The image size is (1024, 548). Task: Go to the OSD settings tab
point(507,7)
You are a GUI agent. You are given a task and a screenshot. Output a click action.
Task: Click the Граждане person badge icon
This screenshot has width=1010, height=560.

==========

#### What this task involves
For this exercise, write out all of the data exactly.

#### Response to the exercise
The image size is (1024, 548). Task: Go to the OSD settings tab
point(507,7)
You are a GUI agent. You are given a task and a screenshot. Output a click action.
Task: Click the Граждане person badge icon
This screenshot has width=1010, height=560.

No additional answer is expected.